__PROBLEM REQUIREMENTS__.
For the entries below, print exactly the lines between the line holding "Click the magnifier icon in search bar" and the line holding "Viewport: 811px width, 611px", inclusive, and nothing else.

*** WORKING DATA ***

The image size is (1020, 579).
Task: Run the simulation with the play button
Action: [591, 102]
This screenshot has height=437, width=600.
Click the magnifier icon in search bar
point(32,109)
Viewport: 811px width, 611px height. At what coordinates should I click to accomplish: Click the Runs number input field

*** End of WORKING DATA ***
*** WORKING DATA ***

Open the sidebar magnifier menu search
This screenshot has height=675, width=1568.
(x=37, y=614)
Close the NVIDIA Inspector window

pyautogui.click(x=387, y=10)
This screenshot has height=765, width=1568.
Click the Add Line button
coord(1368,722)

*** End of WORKING DATA ***

__SOLUTION__.
Click the magnifier icon in search bar
point(32,109)
Viewport: 811px width, 611px height. At what coordinates should I click to accomplish: Click the Runs number input field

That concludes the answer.